Gundi Royle, Gulf News
The UAE’s electricity demand projections are staggering. Based on future development plans, the current installed capacity of energy will need to double by 2015. The amount of energy the UAE consumes is set to treble by 2020 – a reflection of a very energy-intensive lifestyle. Even as the energy-producing Middle East sells its wares in lucrative global markets, the UAE looks set to suffer from the resulting demand and price rise.

The UAE has one of the highest per capita gas consumption rates in the world. Until recently, the assumption was that demand growth would be met by creating additional generation capacity, fed by limitless gas resources.
(19 April 2008)


Mideast’s own oil consumption helping to drive prices up

Kevin G. Hall, McClatchy Newspapers
Middle Eastern oil-producing nations are behind today’s record high oil prices, but not for the reason you might think. Taken together, oil-rich nations represent a bloc of fast-growing economies that are now sucking up new energy supplies almost as fast as they’re coming to market.

Together, the six nations that make up the Gulf Cooperation Council (GCC) are now consuming about as much oil as China, whose thirst for oil frequently gets the blame for tight global supplies.
(17 April 2008)


Iran’s president says oil prices too low

ALI AKBAR DAREINI, Associated Press
Iran’s hard-line president declared that crude oil prices, now above $115 a barrel, are too low, state media reported Saturday.

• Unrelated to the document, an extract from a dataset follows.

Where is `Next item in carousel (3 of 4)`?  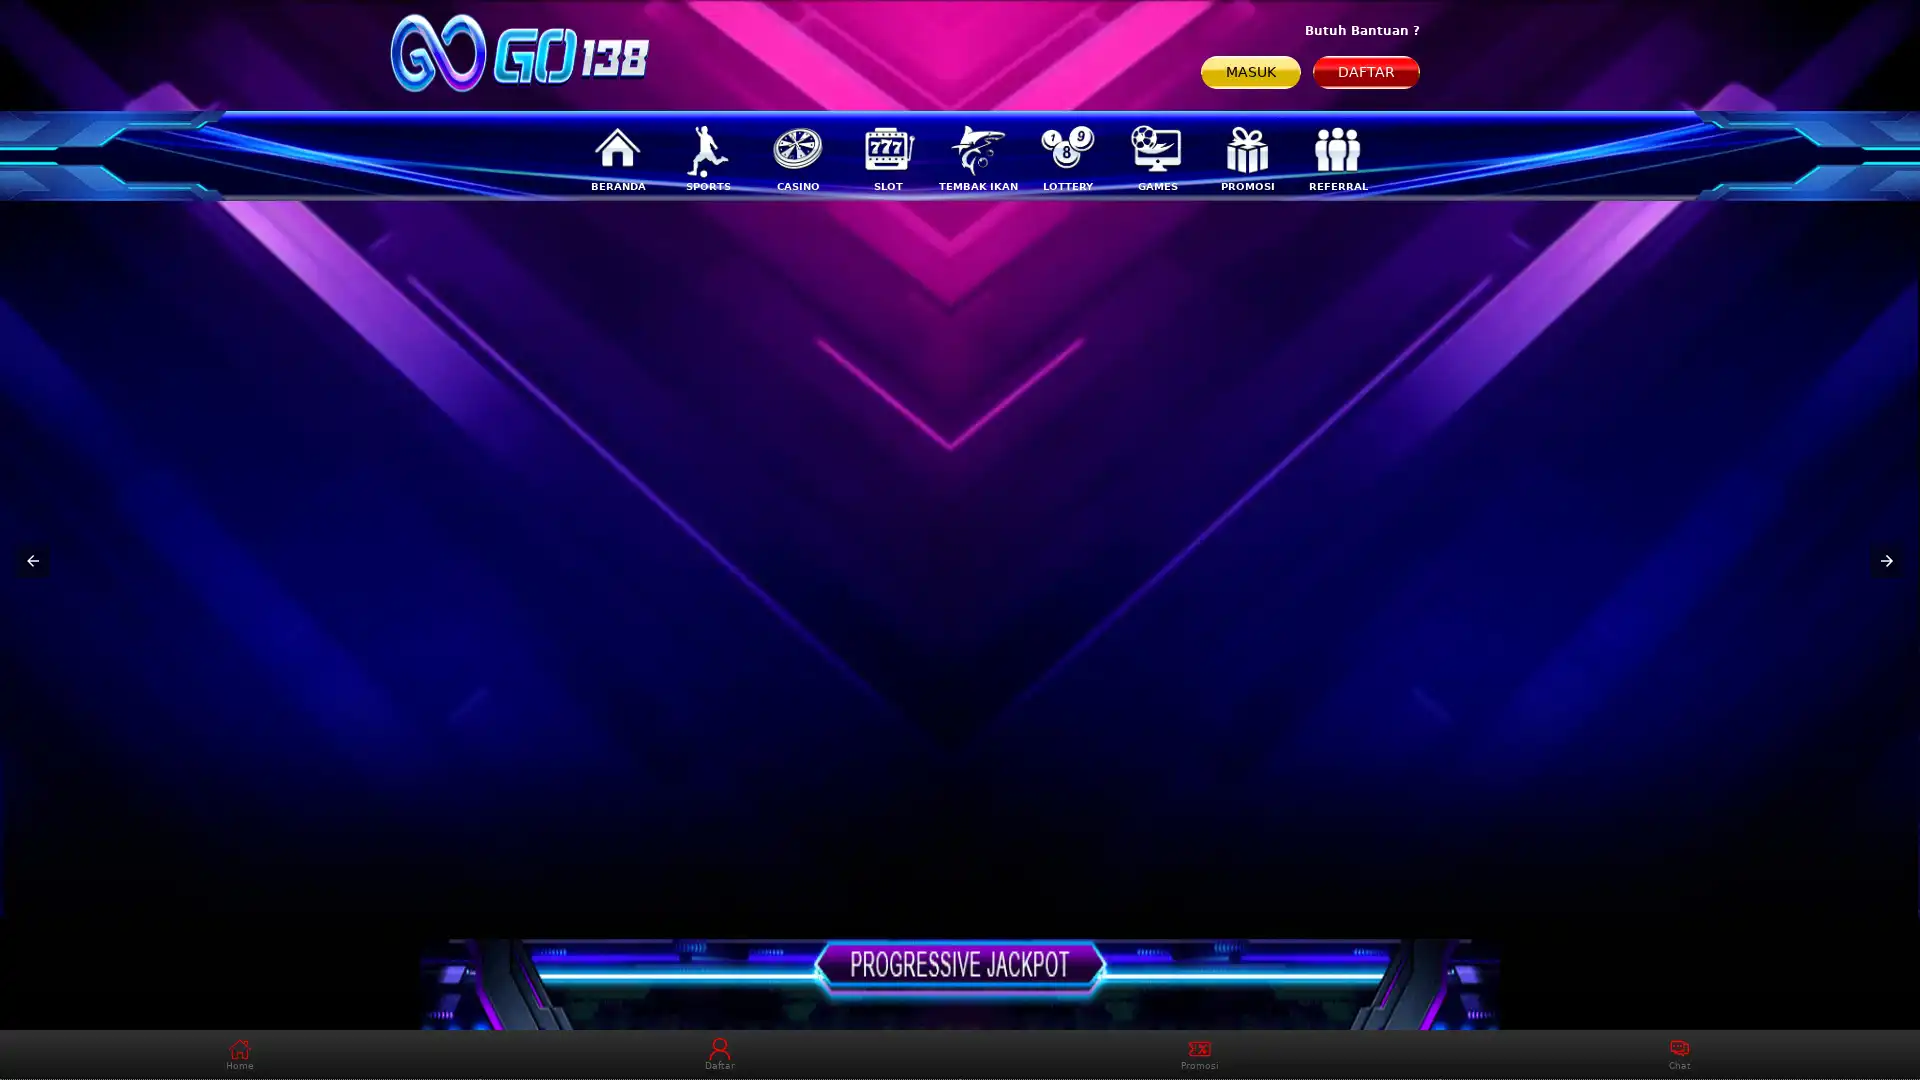
Next item in carousel (3 of 4) is located at coordinates (1885, 560).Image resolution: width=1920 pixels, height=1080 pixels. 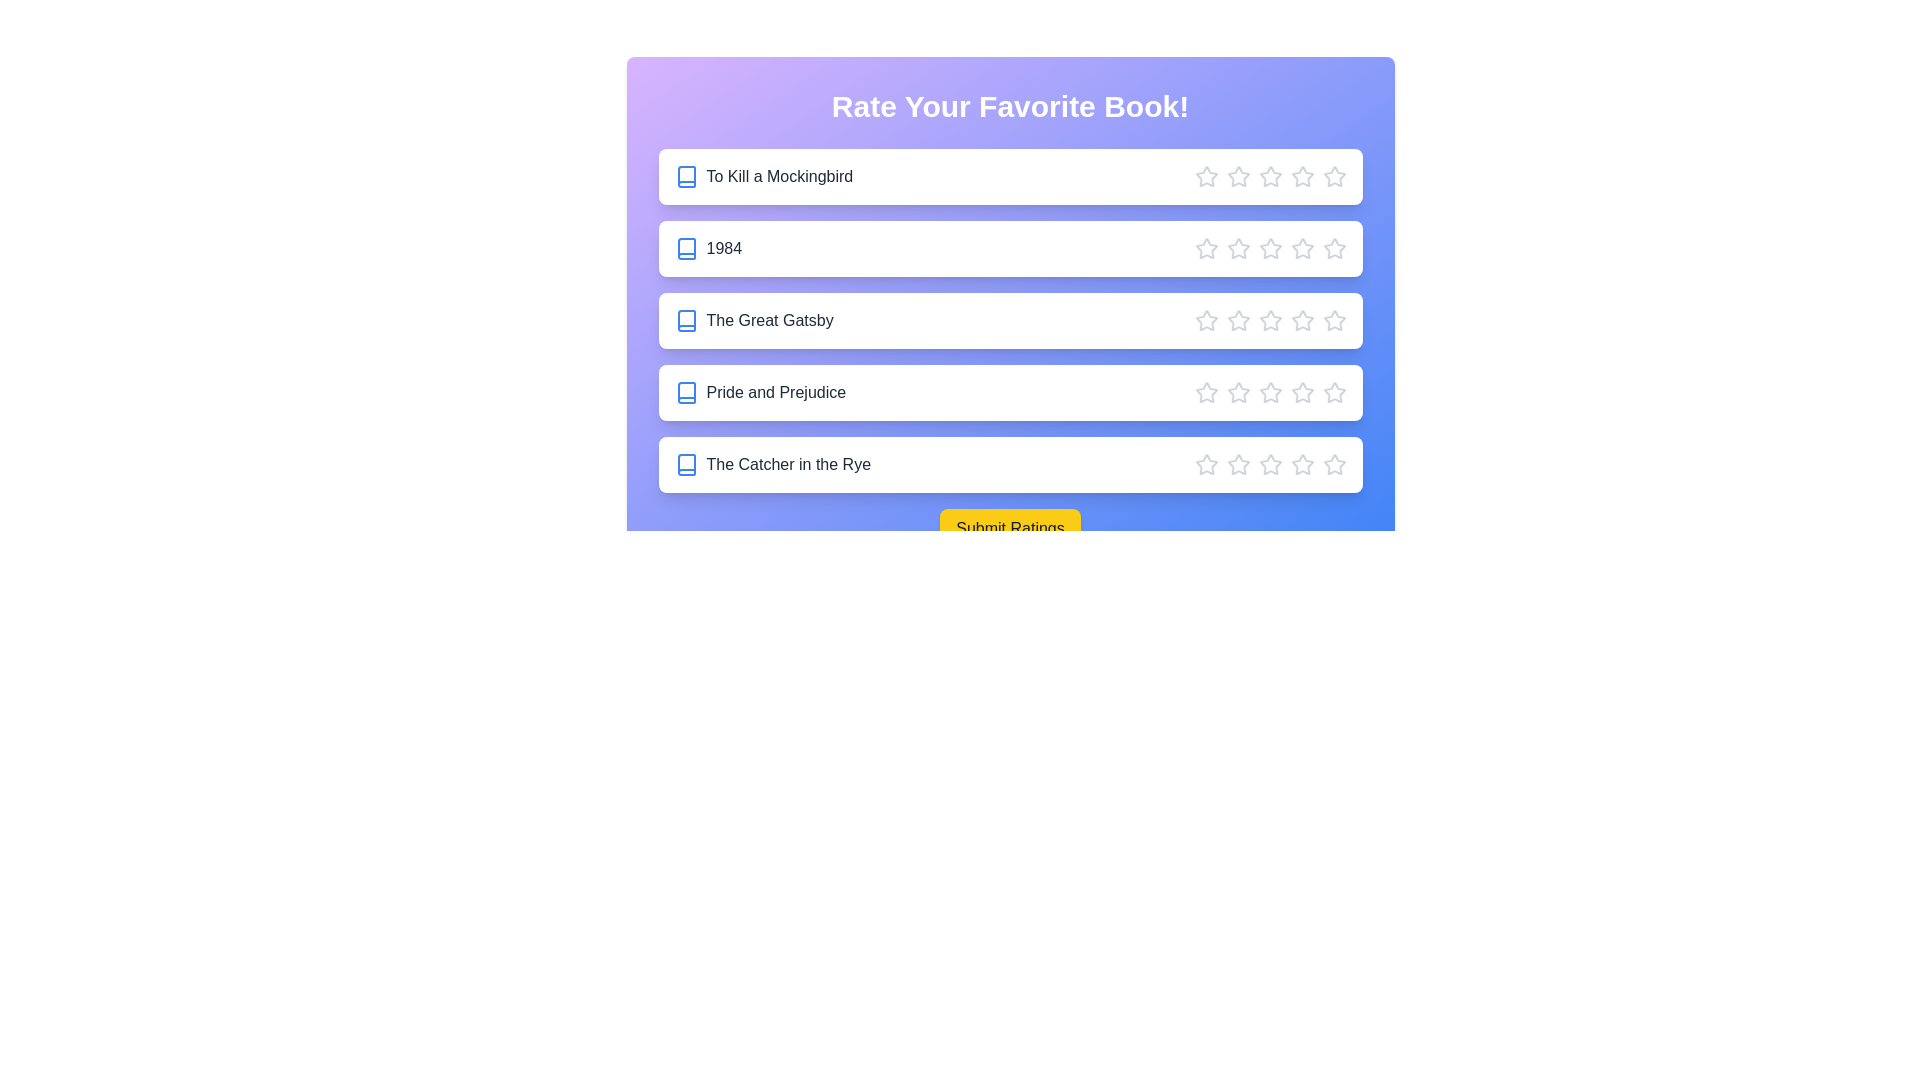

President Mahmoud Ahmadinejad told an oil and gas exhibition in Tehran on Friday that he thought the commodity still had to “discover its real value,” according to the Web site of Iran’s state-run television.

… Ahmadinejad accused Western industrialized nations of “selfishness” in their quest for cheaper oil.

“When they get hold of oil, they assume that oil is a free commodity and belongs to them and has wrongly been placed in other territories. … This is the spirit of selfishness and arrogance,” Ahmadinejad was quoted as saying.
(19 April 2008)


Saudis put oil capacity rise on hold

Carola Hoyos, Financial Times
Saudi Arabia, the world’s biggest oil producer, has put on hold any plans to further increase long-term production capacity from its vast oil fields, its most powerful policymakers have said. In a series of statements, including one by the king himself, the kingdom has warned consumers it does not reckon there is a need for further expansion, an assumption disputed by the world’s biggest developed countries.